Stored records:
=====

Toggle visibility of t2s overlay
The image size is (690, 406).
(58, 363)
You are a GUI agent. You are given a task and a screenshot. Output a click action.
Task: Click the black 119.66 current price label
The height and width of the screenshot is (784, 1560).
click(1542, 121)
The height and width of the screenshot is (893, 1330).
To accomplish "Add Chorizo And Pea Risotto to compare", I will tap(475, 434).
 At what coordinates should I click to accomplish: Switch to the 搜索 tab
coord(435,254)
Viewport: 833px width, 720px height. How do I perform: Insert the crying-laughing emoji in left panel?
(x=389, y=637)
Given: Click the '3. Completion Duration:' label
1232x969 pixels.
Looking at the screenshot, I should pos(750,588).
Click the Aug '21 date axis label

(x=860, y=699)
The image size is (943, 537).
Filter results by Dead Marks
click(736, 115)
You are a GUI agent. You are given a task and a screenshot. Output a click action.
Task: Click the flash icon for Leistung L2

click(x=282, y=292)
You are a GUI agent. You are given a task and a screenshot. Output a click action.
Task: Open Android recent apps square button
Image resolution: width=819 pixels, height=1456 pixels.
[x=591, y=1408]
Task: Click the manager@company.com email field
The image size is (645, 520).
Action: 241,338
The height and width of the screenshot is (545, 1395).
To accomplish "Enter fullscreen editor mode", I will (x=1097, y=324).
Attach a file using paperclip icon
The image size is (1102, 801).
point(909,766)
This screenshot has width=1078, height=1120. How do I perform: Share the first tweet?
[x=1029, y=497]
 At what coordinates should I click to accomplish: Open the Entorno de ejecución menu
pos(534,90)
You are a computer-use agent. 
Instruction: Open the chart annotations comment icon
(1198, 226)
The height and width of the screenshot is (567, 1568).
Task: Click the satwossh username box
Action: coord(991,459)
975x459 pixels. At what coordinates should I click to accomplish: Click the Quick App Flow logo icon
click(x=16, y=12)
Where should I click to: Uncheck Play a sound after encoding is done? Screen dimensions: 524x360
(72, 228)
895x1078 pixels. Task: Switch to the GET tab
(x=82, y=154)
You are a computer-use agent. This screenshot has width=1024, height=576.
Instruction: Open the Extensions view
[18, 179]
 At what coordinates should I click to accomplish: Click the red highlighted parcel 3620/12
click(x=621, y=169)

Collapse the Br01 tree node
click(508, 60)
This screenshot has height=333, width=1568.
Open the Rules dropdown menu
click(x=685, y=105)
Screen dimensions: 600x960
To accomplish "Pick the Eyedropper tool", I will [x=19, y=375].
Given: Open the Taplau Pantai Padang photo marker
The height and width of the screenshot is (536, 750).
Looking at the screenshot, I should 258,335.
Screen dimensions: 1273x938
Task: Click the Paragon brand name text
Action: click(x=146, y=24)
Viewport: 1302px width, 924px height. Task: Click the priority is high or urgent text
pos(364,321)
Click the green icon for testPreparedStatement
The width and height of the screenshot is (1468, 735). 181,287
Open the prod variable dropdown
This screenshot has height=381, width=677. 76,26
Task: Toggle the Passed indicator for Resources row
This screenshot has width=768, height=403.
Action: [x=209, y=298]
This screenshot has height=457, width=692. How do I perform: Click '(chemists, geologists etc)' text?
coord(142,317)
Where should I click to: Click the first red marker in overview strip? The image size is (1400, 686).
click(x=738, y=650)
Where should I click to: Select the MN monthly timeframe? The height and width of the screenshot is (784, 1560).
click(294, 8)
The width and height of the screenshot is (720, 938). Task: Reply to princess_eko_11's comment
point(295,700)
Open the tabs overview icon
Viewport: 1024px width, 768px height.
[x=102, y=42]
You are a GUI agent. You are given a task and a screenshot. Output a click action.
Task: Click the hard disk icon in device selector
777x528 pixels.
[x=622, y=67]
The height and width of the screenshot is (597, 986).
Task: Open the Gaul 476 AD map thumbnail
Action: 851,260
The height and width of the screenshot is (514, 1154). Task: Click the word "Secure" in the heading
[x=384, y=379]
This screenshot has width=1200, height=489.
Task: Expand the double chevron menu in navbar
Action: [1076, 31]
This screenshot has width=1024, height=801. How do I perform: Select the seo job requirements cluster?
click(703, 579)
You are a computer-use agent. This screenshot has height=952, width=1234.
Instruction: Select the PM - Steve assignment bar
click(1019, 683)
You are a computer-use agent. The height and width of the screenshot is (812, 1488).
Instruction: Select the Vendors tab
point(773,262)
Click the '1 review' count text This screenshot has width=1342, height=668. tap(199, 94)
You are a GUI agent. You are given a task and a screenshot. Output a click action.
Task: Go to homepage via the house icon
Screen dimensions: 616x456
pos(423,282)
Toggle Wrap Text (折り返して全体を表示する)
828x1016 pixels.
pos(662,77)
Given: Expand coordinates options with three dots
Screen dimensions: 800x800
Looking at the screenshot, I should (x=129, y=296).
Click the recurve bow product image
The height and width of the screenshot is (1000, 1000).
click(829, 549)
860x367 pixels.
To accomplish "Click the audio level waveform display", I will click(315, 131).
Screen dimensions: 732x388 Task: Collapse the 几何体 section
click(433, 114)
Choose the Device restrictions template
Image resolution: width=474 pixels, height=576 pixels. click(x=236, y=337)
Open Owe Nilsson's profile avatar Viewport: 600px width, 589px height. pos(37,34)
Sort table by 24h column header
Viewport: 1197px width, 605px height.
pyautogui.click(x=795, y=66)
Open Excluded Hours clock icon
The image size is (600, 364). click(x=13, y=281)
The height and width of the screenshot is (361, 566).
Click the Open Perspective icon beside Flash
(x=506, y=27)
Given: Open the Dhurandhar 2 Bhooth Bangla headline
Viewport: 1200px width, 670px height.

=====

■ **What is required**
Give the data back in full, matching it character for character.

■ **Answer box**
Toggle visibility of t2s overlay
The image size is (690, 406).
(58, 363)
You are a GUI agent. You are given a task and a screenshot. Output a click action.
Task: Click the black 119.66 current price label
The height and width of the screenshot is (784, 1560).
click(1542, 121)
The height and width of the screenshot is (893, 1330).
To accomplish "Add Chorizo And Pea Risotto to compare", I will tap(475, 434).
 At what coordinates should I click to accomplish: Switch to the 搜索 tab
coord(435,254)
Viewport: 833px width, 720px height. How do I perform: Insert the crying-laughing emoji in left panel?
(x=389, y=637)
Given: Click the '3. Completion Duration:' label
1232x969 pixels.
Looking at the screenshot, I should pos(750,588).
Click the Aug '21 date axis label

(x=860, y=699)
The image size is (943, 537).
Filter results by Dead Marks
click(736, 115)
You are a GUI agent. You are given a task and a screenshot. Output a click action.
Task: Click the flash icon for Leistung L2

click(x=282, y=292)
You are a GUI agent. You are given a task and a screenshot. Output a click action.
Task: Open Android recent apps square button
Image resolution: width=819 pixels, height=1456 pixels.
[x=591, y=1408]
Task: Click the manager@company.com email field
The image size is (645, 520).
Action: 241,338
The height and width of the screenshot is (545, 1395).
To accomplish "Enter fullscreen editor mode", I will (x=1097, y=324).
Attach a file using paperclip icon
The image size is (1102, 801).
point(909,766)
This screenshot has width=1078, height=1120. How do I perform: Share the first tweet?
[x=1029, y=497]
 At what coordinates should I click to accomplish: Open the Entorno de ejecución menu
pos(534,90)
You are a computer-use agent. 
Instruction: Open the chart annotations comment icon
(1198, 226)
The height and width of the screenshot is (567, 1568).
Task: Click the satwossh username box
Action: coord(991,459)
975x459 pixels. At what coordinates should I click to accomplish: Click the Quick App Flow logo icon
click(x=16, y=12)
Where should I click to: Uncheck Play a sound after encoding is done? Screen dimensions: 524x360
(72, 228)
895x1078 pixels. Task: Switch to the GET tab
(x=82, y=154)
You are a computer-use agent. This screenshot has width=1024, height=576.
Instruction: Open the Extensions view
[18, 179]
 At what coordinates should I click to accomplish: Click the red highlighted parcel 3620/12
click(x=621, y=169)

Collapse the Br01 tree node
click(508, 60)
This screenshot has height=333, width=1568.
Open the Rules dropdown menu
click(x=685, y=105)
Screen dimensions: 600x960
To accomplish "Pick the Eyedropper tool", I will [x=19, y=375].
Given: Open the Taplau Pantai Padang photo marker
The height and width of the screenshot is (536, 750).
Looking at the screenshot, I should 258,335.
Screen dimensions: 1273x938
Task: Click the Paragon brand name text
Action: click(x=146, y=24)
Viewport: 1302px width, 924px height. Task: Click the priority is high or urgent text
pos(364,321)
Click the green icon for testPreparedStatement
The width and height of the screenshot is (1468, 735). 181,287
Open the prod variable dropdown
This screenshot has height=381, width=677. 76,26
Task: Toggle the Passed indicator for Resources row
This screenshot has width=768, height=403.
Action: [x=209, y=298]
This screenshot has height=457, width=692. How do I perform: Click '(chemists, geologists etc)' text?
coord(142,317)
Where should I click to: Click the first red marker in overview strip? The image size is (1400, 686).
click(x=738, y=650)
Where should I click to: Select the MN monthly timeframe? The height and width of the screenshot is (784, 1560).
click(294, 8)
The width and height of the screenshot is (720, 938). Task: Reply to princess_eko_11's comment
point(295,700)
Open the tabs overview icon
Viewport: 1024px width, 768px height.
[x=102, y=42]
You are a GUI agent. You are given a task and a screenshot. Output a click action.
Task: Click the hard disk icon in device selector
777x528 pixels.
[x=622, y=67]
The height and width of the screenshot is (597, 986).
Task: Open the Gaul 476 AD map thumbnail
Action: 851,260
The height and width of the screenshot is (514, 1154). Task: Click the word "Secure" in the heading
[x=384, y=379]
This screenshot has width=1200, height=489.
Task: Expand the double chevron menu in navbar
Action: [1076, 31]
This screenshot has width=1024, height=801. How do I perform: Select the seo job requirements cluster?
click(703, 579)
You are a computer-use agent. This screenshot has height=952, width=1234.
Instruction: Select the PM - Steve assignment bar
click(1019, 683)
You are a computer-use agent. The height and width of the screenshot is (812, 1488).
Instruction: Select the Vendors tab
point(773,262)
Click the '1 review' count text This screenshot has width=1342, height=668. tap(199, 94)
You are a GUI agent. You are given a task and a screenshot. Output a click action.
Task: Go to homepage via the house icon
Screen dimensions: 616x456
pos(423,282)
Toggle Wrap Text (折り返して全体を表示する)
828x1016 pixels.
pos(662,77)
Given: Expand coordinates options with three dots
Screen dimensions: 800x800
Looking at the screenshot, I should (x=129, y=296).
Click the recurve bow product image
The height and width of the screenshot is (1000, 1000).
click(829, 549)
860x367 pixels.
To accomplish "Click the audio level waveform display", I will click(315, 131).
Screen dimensions: 732x388 Task: Collapse the 几何体 section
click(433, 114)
Choose the Device restrictions template
Image resolution: width=474 pixels, height=576 pixels. click(x=236, y=337)
Open Owe Nilsson's profile avatar Viewport: 600px width, 589px height. pos(37,34)
Sort table by 24h column header
Viewport: 1197px width, 605px height.
pyautogui.click(x=795, y=66)
Open Excluded Hours clock icon
The image size is (600, 364). click(x=13, y=281)
The height and width of the screenshot is (361, 566).
Click the Open Perspective icon beside Flash
(x=506, y=27)
Given: Open the Dhurandhar 2 Bhooth Bangla headline
Viewport: 1200px width, 670px height.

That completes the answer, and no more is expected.